▸ **EXERCISE**:
Update the records below so that every "GUI agent" becomes "screen agent", and leave all other text unchanged.
BEGIN ENTRIES PROVIDED
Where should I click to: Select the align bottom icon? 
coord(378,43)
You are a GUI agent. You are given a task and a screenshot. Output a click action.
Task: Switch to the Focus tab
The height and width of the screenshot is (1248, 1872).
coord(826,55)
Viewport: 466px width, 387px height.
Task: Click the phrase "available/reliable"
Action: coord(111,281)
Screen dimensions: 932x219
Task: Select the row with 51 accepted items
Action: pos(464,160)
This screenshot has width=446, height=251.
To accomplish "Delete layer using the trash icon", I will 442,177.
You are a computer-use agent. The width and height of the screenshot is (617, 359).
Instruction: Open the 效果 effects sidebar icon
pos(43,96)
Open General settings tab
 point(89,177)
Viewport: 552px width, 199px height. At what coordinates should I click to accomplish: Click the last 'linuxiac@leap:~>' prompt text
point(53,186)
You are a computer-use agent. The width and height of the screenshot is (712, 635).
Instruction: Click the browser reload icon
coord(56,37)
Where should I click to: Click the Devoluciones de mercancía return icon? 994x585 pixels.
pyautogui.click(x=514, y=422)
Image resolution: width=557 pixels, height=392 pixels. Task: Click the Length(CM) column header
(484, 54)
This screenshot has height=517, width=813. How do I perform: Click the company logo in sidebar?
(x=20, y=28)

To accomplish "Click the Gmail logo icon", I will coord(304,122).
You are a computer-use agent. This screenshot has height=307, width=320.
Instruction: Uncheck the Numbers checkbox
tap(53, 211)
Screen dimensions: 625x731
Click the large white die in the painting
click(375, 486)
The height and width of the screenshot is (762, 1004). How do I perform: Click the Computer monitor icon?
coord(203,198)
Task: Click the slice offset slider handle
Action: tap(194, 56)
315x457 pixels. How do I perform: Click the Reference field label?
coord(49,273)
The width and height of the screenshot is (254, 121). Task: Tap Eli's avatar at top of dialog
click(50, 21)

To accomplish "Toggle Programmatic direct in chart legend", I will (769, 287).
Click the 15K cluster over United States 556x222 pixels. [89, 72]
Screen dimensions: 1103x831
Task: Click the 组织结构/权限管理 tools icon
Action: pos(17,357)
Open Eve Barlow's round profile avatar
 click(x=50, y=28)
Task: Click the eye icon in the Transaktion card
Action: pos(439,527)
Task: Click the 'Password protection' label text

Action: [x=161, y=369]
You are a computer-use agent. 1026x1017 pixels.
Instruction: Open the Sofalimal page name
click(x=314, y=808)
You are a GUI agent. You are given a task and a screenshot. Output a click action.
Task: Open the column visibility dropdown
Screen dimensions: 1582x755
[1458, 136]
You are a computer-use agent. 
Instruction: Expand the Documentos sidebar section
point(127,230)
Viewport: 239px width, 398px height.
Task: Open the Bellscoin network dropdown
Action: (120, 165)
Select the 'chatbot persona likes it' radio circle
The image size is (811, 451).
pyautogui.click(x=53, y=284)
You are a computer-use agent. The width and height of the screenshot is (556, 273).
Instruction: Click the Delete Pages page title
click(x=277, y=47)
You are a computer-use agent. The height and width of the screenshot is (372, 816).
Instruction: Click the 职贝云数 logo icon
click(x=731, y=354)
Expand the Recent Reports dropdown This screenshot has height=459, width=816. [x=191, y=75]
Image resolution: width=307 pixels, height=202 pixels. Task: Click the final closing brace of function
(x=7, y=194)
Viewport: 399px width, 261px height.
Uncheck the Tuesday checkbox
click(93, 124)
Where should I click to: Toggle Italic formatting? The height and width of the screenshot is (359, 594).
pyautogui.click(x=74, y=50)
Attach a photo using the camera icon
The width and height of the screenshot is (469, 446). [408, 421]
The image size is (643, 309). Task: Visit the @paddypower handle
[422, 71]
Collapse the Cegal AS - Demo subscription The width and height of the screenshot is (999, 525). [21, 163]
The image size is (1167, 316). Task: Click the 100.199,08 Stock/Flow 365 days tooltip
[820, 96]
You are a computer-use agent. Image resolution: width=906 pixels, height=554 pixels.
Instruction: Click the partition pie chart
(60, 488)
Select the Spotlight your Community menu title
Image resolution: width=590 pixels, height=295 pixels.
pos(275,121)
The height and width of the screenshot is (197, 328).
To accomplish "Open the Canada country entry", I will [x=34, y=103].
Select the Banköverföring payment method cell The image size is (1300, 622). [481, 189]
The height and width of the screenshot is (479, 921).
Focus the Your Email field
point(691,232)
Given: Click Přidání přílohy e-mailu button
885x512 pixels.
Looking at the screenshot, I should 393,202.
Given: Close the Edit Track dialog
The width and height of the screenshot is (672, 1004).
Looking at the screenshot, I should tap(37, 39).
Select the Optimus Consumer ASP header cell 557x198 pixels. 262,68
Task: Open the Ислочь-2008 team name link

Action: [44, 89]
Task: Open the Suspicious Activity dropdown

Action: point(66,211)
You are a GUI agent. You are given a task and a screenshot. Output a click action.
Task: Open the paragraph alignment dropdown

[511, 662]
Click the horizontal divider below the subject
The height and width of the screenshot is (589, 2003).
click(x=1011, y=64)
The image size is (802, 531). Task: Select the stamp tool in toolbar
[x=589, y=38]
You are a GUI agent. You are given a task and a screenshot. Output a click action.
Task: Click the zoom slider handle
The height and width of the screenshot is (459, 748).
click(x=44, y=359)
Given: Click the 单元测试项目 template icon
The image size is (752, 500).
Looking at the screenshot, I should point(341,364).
END ENTRIES PROVIDED
▸ **RESPONSE**:
Where should I click to: Select the align bottom icon? 
coord(378,43)
You are a screen agent. You are given a task and a screenshot. Output a click action.
Task: Switch to the Focus tab
The height and width of the screenshot is (1248, 1872).
coord(826,55)
Viewport: 466px width, 387px height.
Task: Click the phrase "available/reliable"
Action: coord(111,281)
Screen dimensions: 932x219
Task: Select the row with 51 accepted items
Action: pos(464,160)
This screenshot has width=446, height=251.
To accomplish "Delete layer using the trash icon", I will 442,177.
You are a computer-use agent. The width and height of the screenshot is (617, 359).
Instruction: Open the 效果 effects sidebar icon
pos(43,96)
Open General settings tab
 point(89,177)
Viewport: 552px width, 199px height. At what coordinates should I click to accomplish: Click the last 'linuxiac@leap:~>' prompt text
point(53,186)
You are a computer-use agent. The width and height of the screenshot is (712, 635).
Instruction: Click the browser reload icon
coord(56,37)
Where should I click to: Click the Devoluciones de mercancía return icon? 994x585 pixels.
pyautogui.click(x=514, y=422)
Image resolution: width=557 pixels, height=392 pixels. Task: Click the Length(CM) column header
(484, 54)
This screenshot has height=517, width=813. How do I perform: Click the company logo in sidebar?
(x=20, y=28)

To accomplish "Click the Gmail logo icon", I will coord(304,122).
You are a computer-use agent. This screenshot has height=307, width=320.
Instruction: Uncheck the Numbers checkbox
tap(53, 211)
Screen dimensions: 625x731
Click the large white die in the painting
click(375, 486)
The height and width of the screenshot is (762, 1004). How do I perform: Click the Computer monitor icon?
coord(203,198)
Task: Click the slice offset slider handle
Action: tap(194, 56)
315x457 pixels. How do I perform: Click the Reference field label?
coord(49,273)
The width and height of the screenshot is (254, 121). Task: Tap Eli's avatar at top of dialog
click(50, 21)

To accomplish "Toggle Programmatic direct in chart legend", I will (769, 287).
Click the 15K cluster over United States 556x222 pixels. [89, 72]
Screen dimensions: 1103x831
Task: Click the 组织结构/权限管理 tools icon
Action: pos(17,357)
Open Eve Barlow's round profile avatar
 click(x=50, y=28)
Task: Click the eye icon in the Transaktion card
Action: pos(439,527)
Task: Click the 'Password protection' label text

Action: [x=161, y=369]
You are a computer-use agent. 1026x1017 pixels.
Instruction: Open the Sofalimal page name
click(x=314, y=808)
You are a screen agent. You are given a task and a screenshot. Output a click action.
Task: Open the column visibility dropdown
Screen dimensions: 1582x755
[1458, 136]
You are a computer-use agent. 
Instruction: Expand the Documentos sidebar section
point(127,230)
Viewport: 239px width, 398px height.
Task: Open the Bellscoin network dropdown
Action: (120, 165)
Select the 'chatbot persona likes it' radio circle
The image size is (811, 451).
pyautogui.click(x=53, y=284)
You are a computer-use agent. The width and height of the screenshot is (556, 273).
Instruction: Click the Delete Pages page title
click(x=277, y=47)
You are a computer-use agent. The height and width of the screenshot is (372, 816).
Instruction: Click the 职贝云数 logo icon
click(x=731, y=354)
Expand the Recent Reports dropdown This screenshot has height=459, width=816. [x=191, y=75]
Image resolution: width=307 pixels, height=202 pixels. Task: Click the final closing brace of function
(x=7, y=194)
Viewport: 399px width, 261px height.
Uncheck the Tuesday checkbox
click(93, 124)
Where should I click to: Toggle Italic formatting? The height and width of the screenshot is (359, 594).
pyautogui.click(x=74, y=50)
Attach a photo using the camera icon
The width and height of the screenshot is (469, 446). [408, 421]
The image size is (643, 309). Task: Visit the @paddypower handle
[422, 71]
Collapse the Cegal AS - Demo subscription The width and height of the screenshot is (999, 525). [21, 163]
The image size is (1167, 316). Task: Click the 100.199,08 Stock/Flow 365 days tooltip
[820, 96]
You are a computer-use agent. Image resolution: width=906 pixels, height=554 pixels.
Instruction: Click the partition pie chart
(60, 488)
Select the Spotlight your Community menu title
Image resolution: width=590 pixels, height=295 pixels.
pos(275,121)
The height and width of the screenshot is (197, 328).
To accomplish "Open the Canada country entry", I will [x=34, y=103].
Select the Banköverföring payment method cell The image size is (1300, 622). [481, 189]
The height and width of the screenshot is (479, 921).
Focus the Your Email field
point(691,232)
Given: Click Přidání přílohy e-mailu button
885x512 pixels.
Looking at the screenshot, I should 393,202.
Given: Close the Edit Track dialog
The width and height of the screenshot is (672, 1004).
Looking at the screenshot, I should tap(37, 39).
Select the Optimus Consumer ASP header cell 557x198 pixels. 262,68
Task: Open the Ислочь-2008 team name link

Action: [44, 89]
Task: Open the Suspicious Activity dropdown

Action: point(66,211)
You are a screen agent. You are given a task and a screenshot. Output a click action.
Task: Open the paragraph alignment dropdown

[511, 662]
Click the horizontal divider below the subject
The height and width of the screenshot is (589, 2003).
click(x=1011, y=64)
The image size is (802, 531). Task: Select the stamp tool in toolbar
[x=589, y=38]
You are a screen agent. You are given a task and a screenshot. Output a click action.
Task: Click the zoom slider handle
The height and width of the screenshot is (459, 748).
click(x=44, y=359)
Given: Click the 单元测试项目 template icon
The image size is (752, 500).
Looking at the screenshot, I should point(341,364).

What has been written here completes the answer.